A proposal to introduce stronger licensing controls for Notting Hill Carnival has been approved by a council.
The street party draws crowds of millions every August bank holiday for its vibrant celebration of Caribbean culture.
At a vote on Wednesday (May 23) Kensington and Chelsea's full council chose to specifically add Notting Hill Carnival to its Statement of Licensing Policy (SLP) for the first time.
The first carnival was held in Notting Hill in the 1960s and has grown over the years to attract huge crowds every August Bank Holiday.
However some have criticised the move, claiming it will turn the volume down on Europe's biggest street party.
The draft SLP stemmed from council concerns those seeking licences for alcohol stalls and sound systems did not provide enough detail.
It also cited public safety and overcrowding concerns that emerged from last year's report from the Mayor’s Office of Policing and Crime.
The SLP proposes that no carnival-goers will be allowed to enter or re-enter licensed premises between 7-9pm on both nights, except for patrons going outside to smoke.
It also bans bars and pubs from advertising booze promotions like happy hour or 2-for-1 drinks during the carnival.
Under the proposals carnival licence applications must be made at least six weeks ahead of the event, so organisers, police and the council could assess them.
The applications must show how event organisers, which range from stallholders, to pubs, bars and sound system operators, plan to prevent crime and disorder, ensure public safety, protect children, and control crowd numbers.

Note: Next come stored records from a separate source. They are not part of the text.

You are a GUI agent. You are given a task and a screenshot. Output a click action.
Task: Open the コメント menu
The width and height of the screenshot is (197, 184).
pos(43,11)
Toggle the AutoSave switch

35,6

The rules formalise measures already in place.
A temporary event notice already allows stallholders to serve alcohol between 10am to 7pm both days and existing licence-holders like pubs can continue selling beyond those hours as normal.
While some carnival-goers told a public consultation the move would affect the carnival's spontaneity some residents wanted time called on the carnival or for it to be moved elsewhere, citing noise, disruption, and crime.
The Westway Trust , which manages the estate at the carnival's heart, said the reporting of crime and disorder at the carnival did not take into context the backdrop of rising knife crime across the capital.
It also commented there was a feeling of a "crackdown" on the carnival and particularly its sound providers.